@david_chisnall @swetland i had a very similar experiment, but for the sake of expediency i initially added a "fourth standard fd" for the negotiation channel, the semantics otherwise sound quite similar. my demos mostly revolved around being able to easily turn random unstructured tables and flows into graphs, which is still far too annoying in pipelines today
@david_chisnall @swetland I tried to live with nushell for a while to get some of this in a mature setup, and the structured stuff it has can be nice. In the end I found it just isn't enough of a _shell_ for me. I wouldn't necessarily have predicted that I'd never give up expansions before giving nushell a real try, but the constant reordering things for interpolation instead I just never got over. nushell is also massive because it carries the kitchen sink inside the shell itself
@raggi @david_chisnall @swetland yeah the massive binary and depedency tree put me off. it feels like giving up something important
@whitequark @raggi @david_chisnall David's approach is extremely appealing because it allows for support to be incrementally added to things rather than requiring an all-or-nothing shift to get the fancier behaviors.
It does have the friction of needing a kernel patch... so even if various kernel projects are willing to pick it up without a lot of deliberation and debate it'd take a while to percolate, but then again the magic of open source is you can actually have experimental kernel patches.

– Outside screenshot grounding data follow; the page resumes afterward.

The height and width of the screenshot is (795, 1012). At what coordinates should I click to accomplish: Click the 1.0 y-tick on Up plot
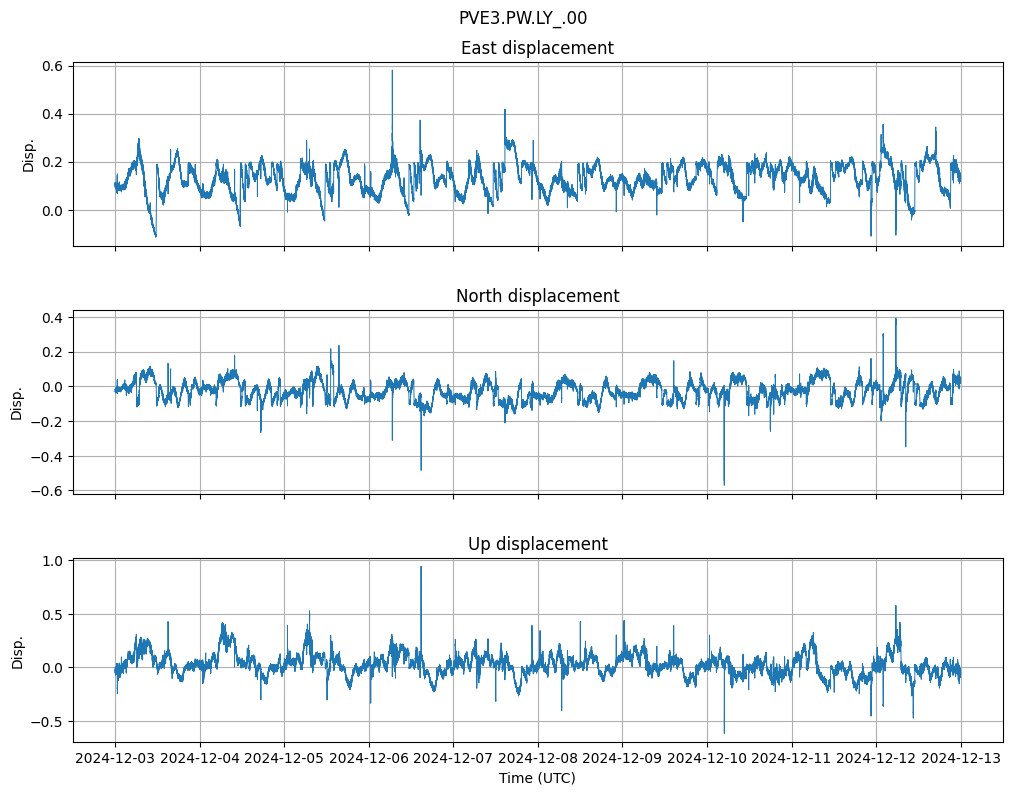(x=52, y=561)
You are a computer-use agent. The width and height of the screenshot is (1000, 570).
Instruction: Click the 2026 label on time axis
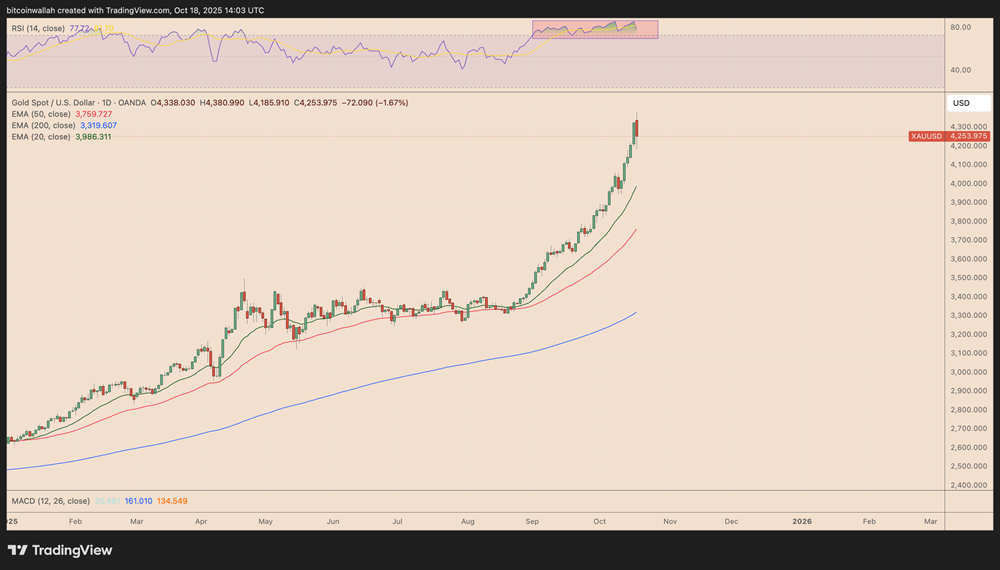[x=801, y=522]
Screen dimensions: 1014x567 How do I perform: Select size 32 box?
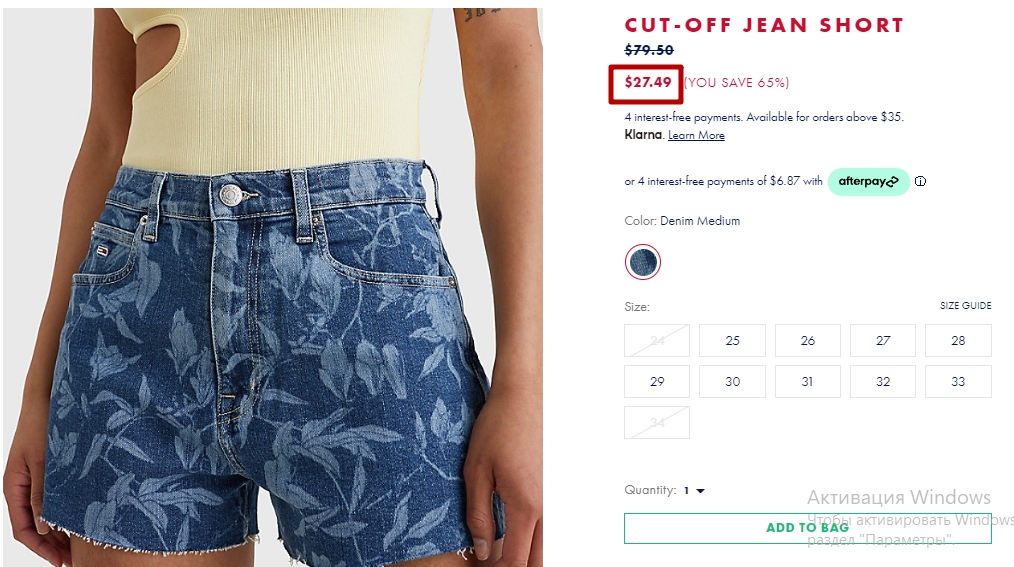[x=883, y=381]
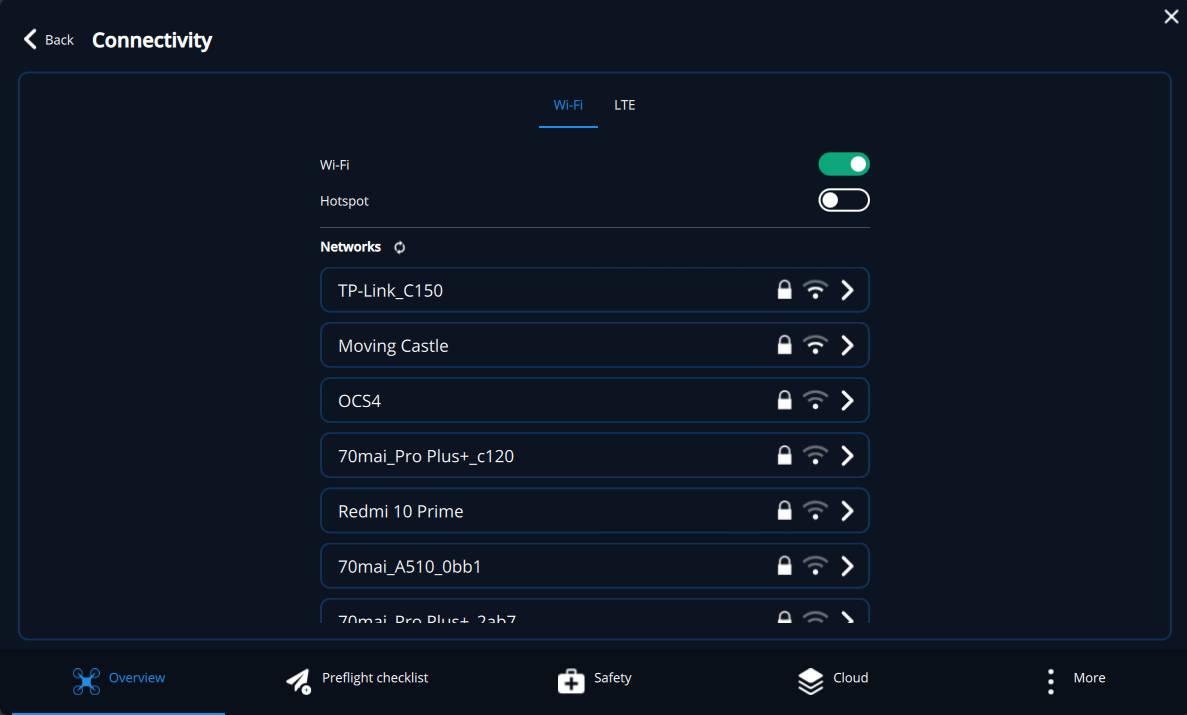This screenshot has width=1187, height=715.
Task: Click the drone Overview icon
Action: (87, 681)
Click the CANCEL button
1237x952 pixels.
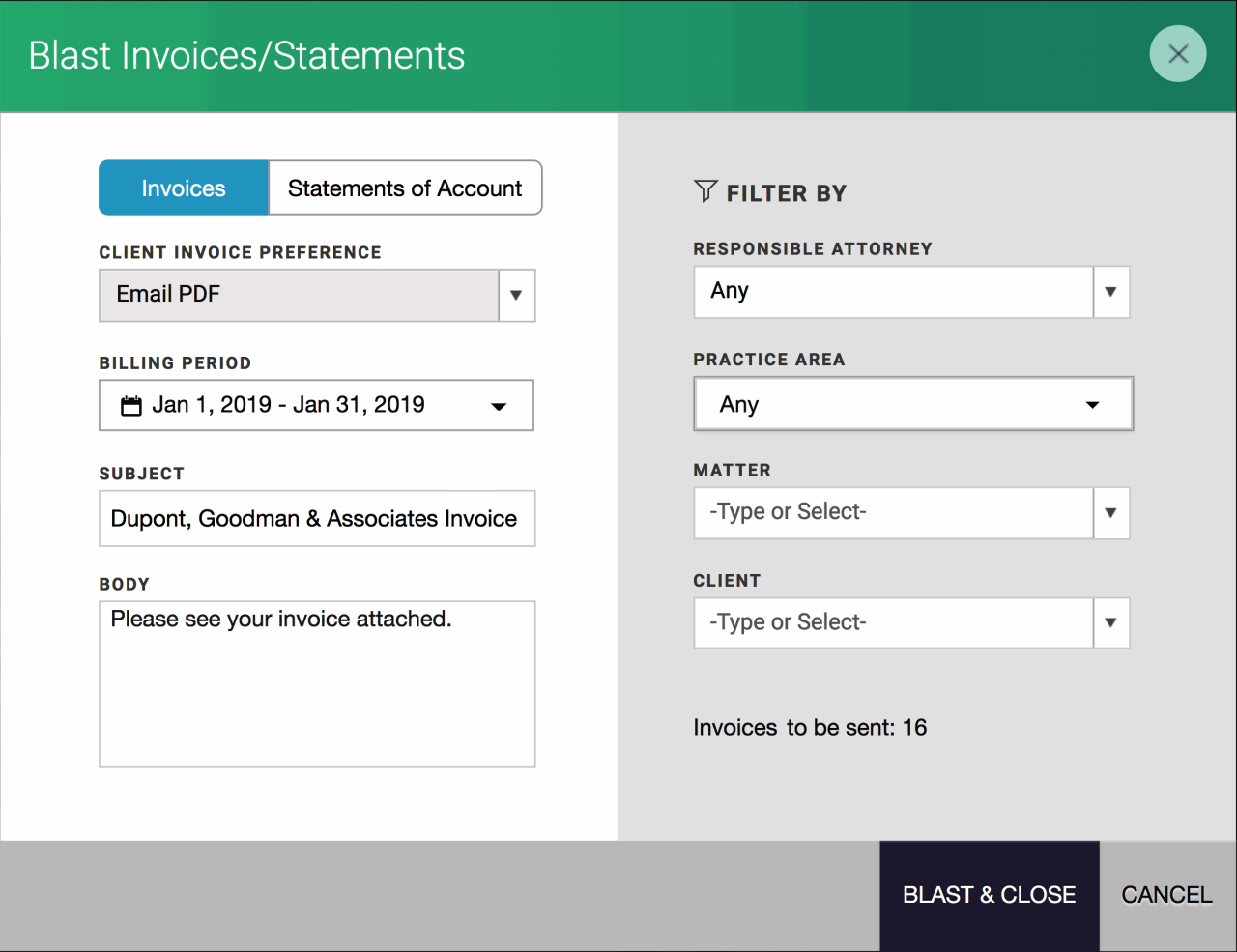pos(1166,895)
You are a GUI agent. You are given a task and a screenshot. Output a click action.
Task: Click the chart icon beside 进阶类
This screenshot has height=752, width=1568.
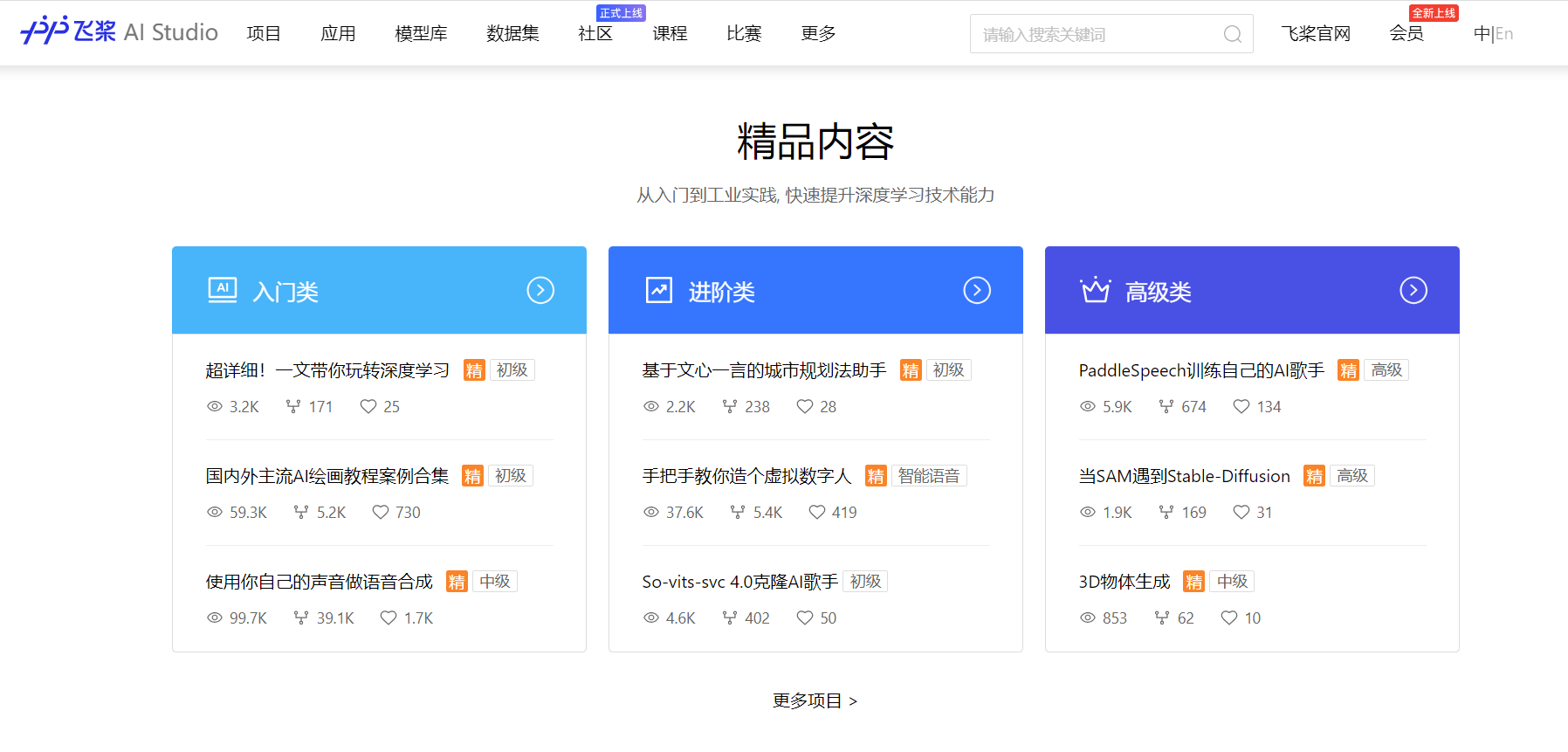(x=659, y=290)
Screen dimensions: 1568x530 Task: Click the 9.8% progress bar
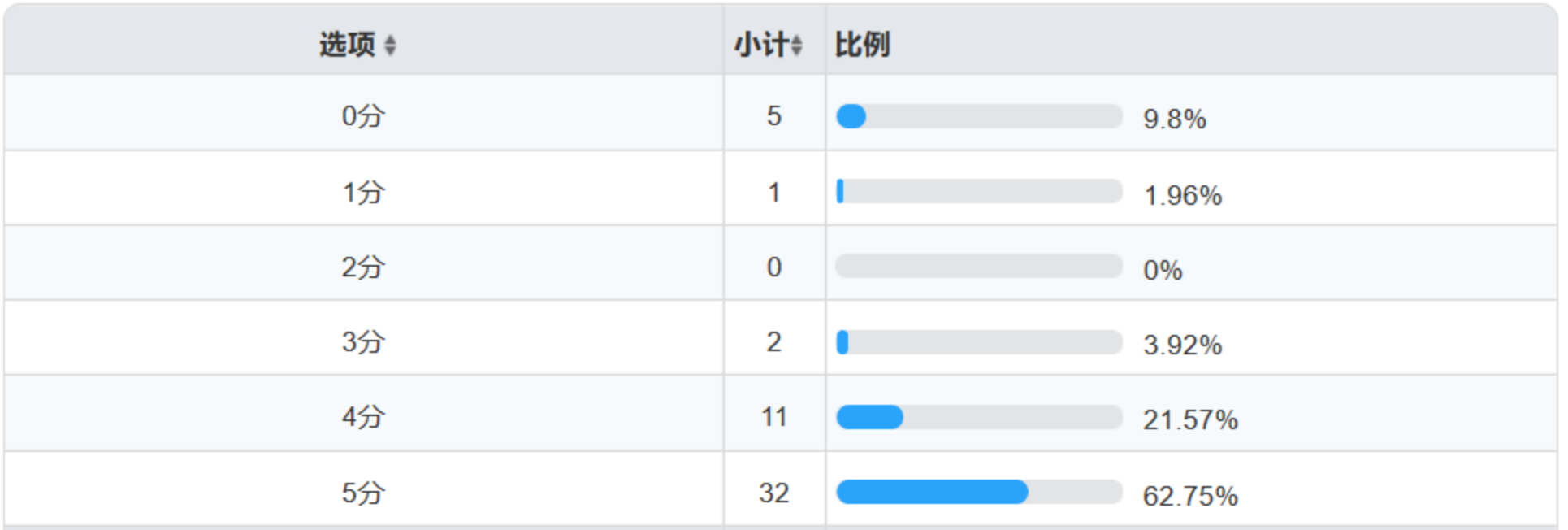[x=979, y=117]
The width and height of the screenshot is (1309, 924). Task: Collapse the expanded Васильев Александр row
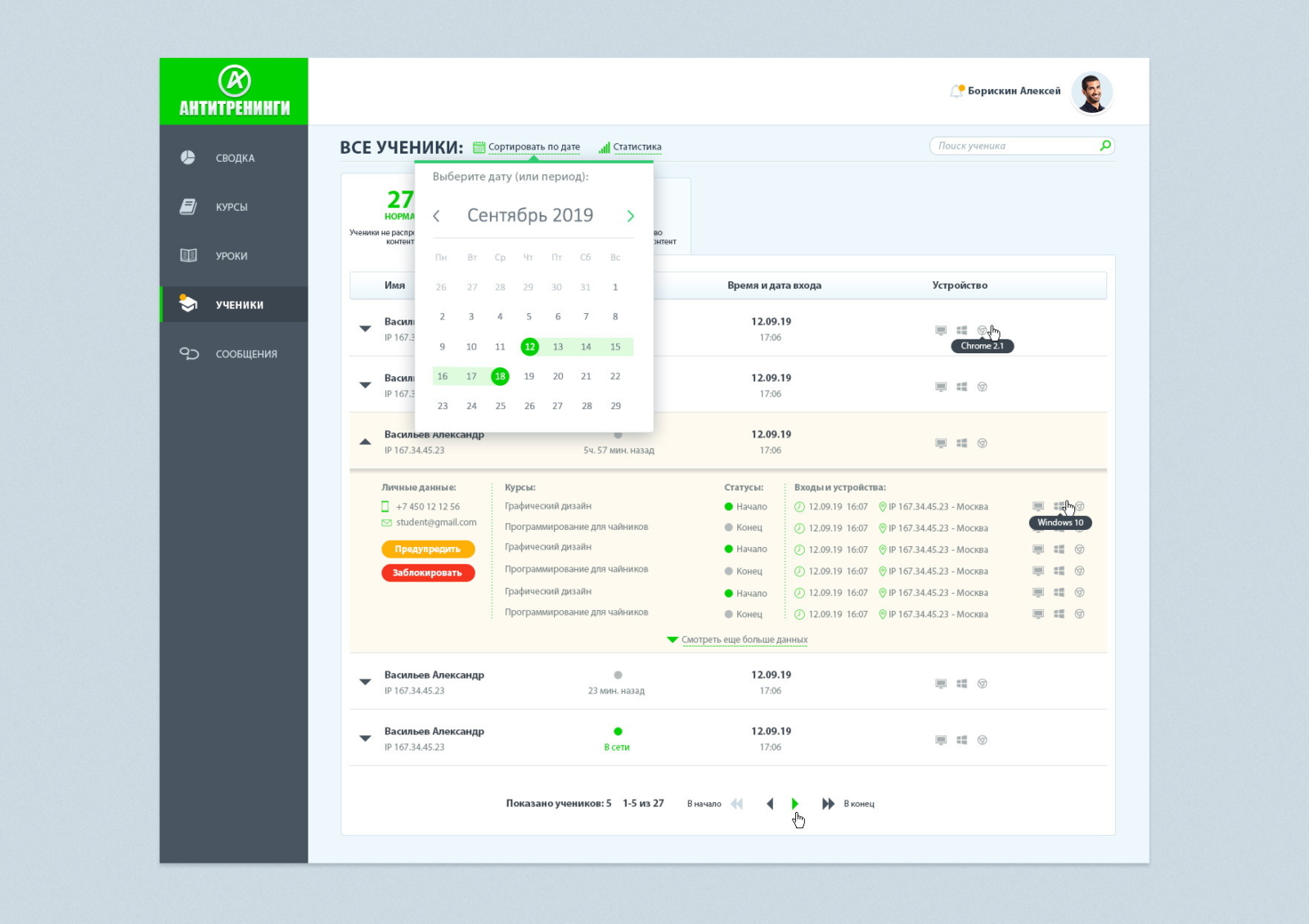click(x=365, y=442)
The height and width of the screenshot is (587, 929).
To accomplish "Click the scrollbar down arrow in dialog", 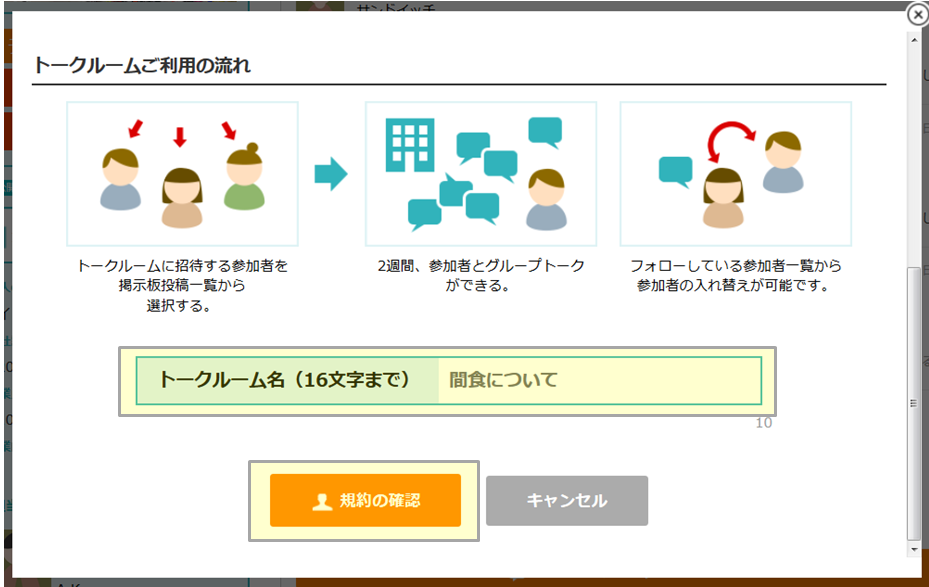I will click(x=913, y=549).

@whitequark @raggi @david_chisnall I think you could actually do a version of this as a driver rather than a subsystem change (so it'd be really easy to build just a single little module rather than having to do a whole kernel rebuild). Basically have the driver just have a couple ioctls where you use the driver fd to invoke the content negotiation actions on a pipe fd you pass in, just one level of indirection.
@whitequark @raggi @david_chisnall On the userspace side code could try to open /dev/content-negotiation, try the direct ioctls (once they exist), and fall back to good 'ol plaintext if neither are available.